Minimum classification error training to improve isolated chord recognition
- Autori: J. REED; Y. UEDA; S. M. SINISCALCHI; U. YUCHI; S. SAGAYAMA; AND C-H LEE
- Anno di pubblicazione: 2009
- Tipologia: Contributo in atti di convegno pubblicato in volume
- OA Link: http://hdl.handle.net/10447/666343
Abstract
Audio chord detection is the combination of two separate tasks: recognizing what chords are played and determining when chords are played. Most current audio chord detection algorithms use hidden Markov model (HMM) classifiers because of the task similarity with automatic speech recognition.

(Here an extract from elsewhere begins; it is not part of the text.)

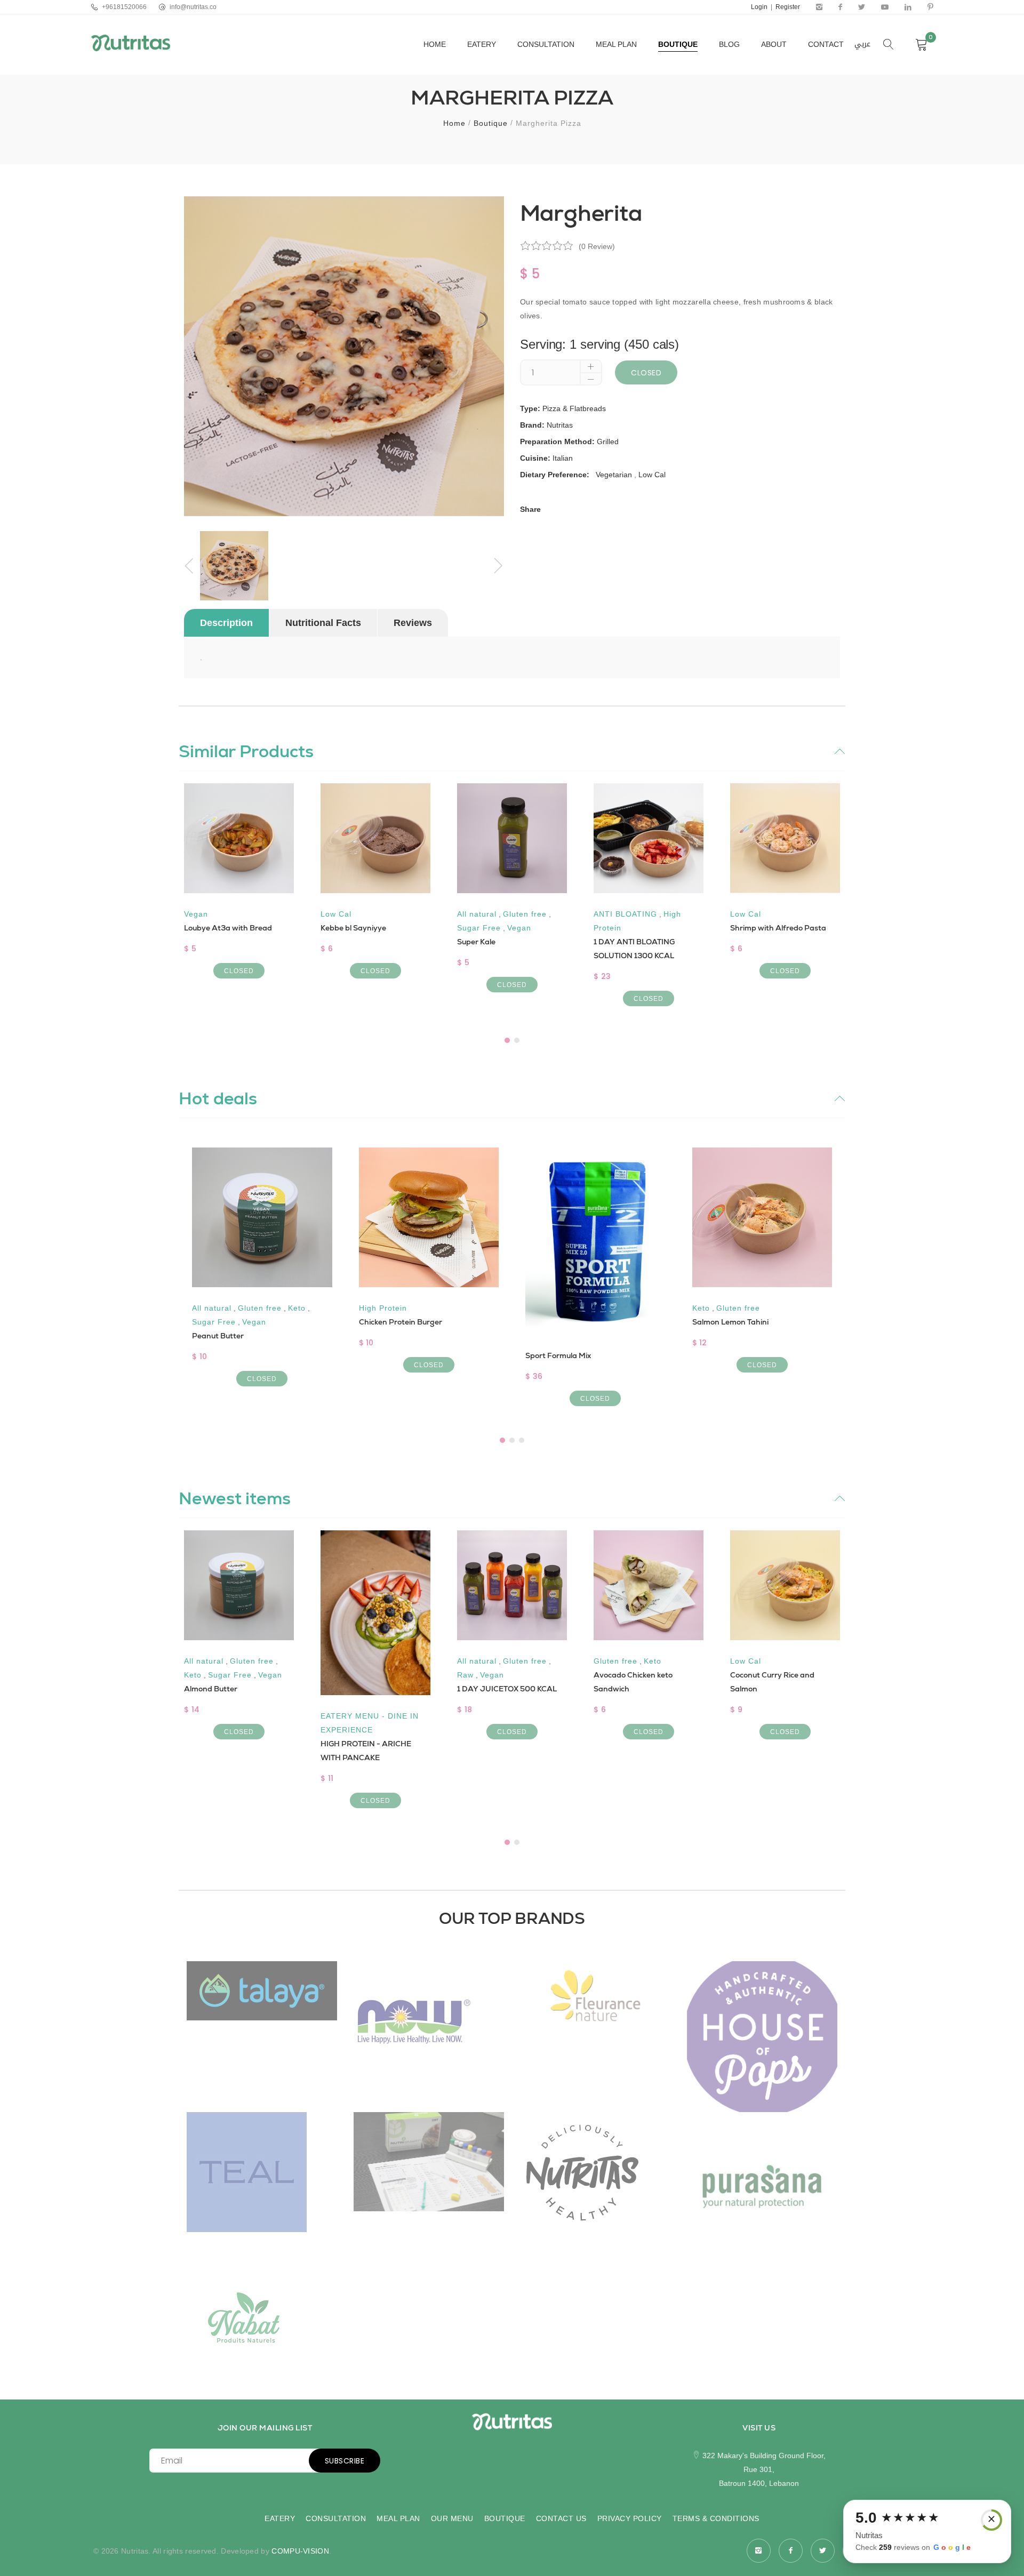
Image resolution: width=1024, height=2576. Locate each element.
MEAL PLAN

For most speech recognition algorithms, the performance is measured by word error rate; i.e., only the identity of recognized segments is considered because word boundaries in continuous speech are often ambiguous. In contrast, audio chord detection performance is typically measured in terms of frame error rate, which considers both timing and classification. This paper treats these two tasks separately and focuses on the first problem; i.e., classifying the correct chords given boundary information. The best performing chroma/HMM chord detection algorithm, as measured in the 2008 MIREX Audio Chord Detection Contest, is used as the baseline in this paper. Further improvements are made to reduce feature correlation, account for differences in tuning, and incorporate minimum classification error (MCE) training in obtaining chord HMMs. Experiments demonstrate that classification rates can be improved with tuning compensation and MCE discriminative training.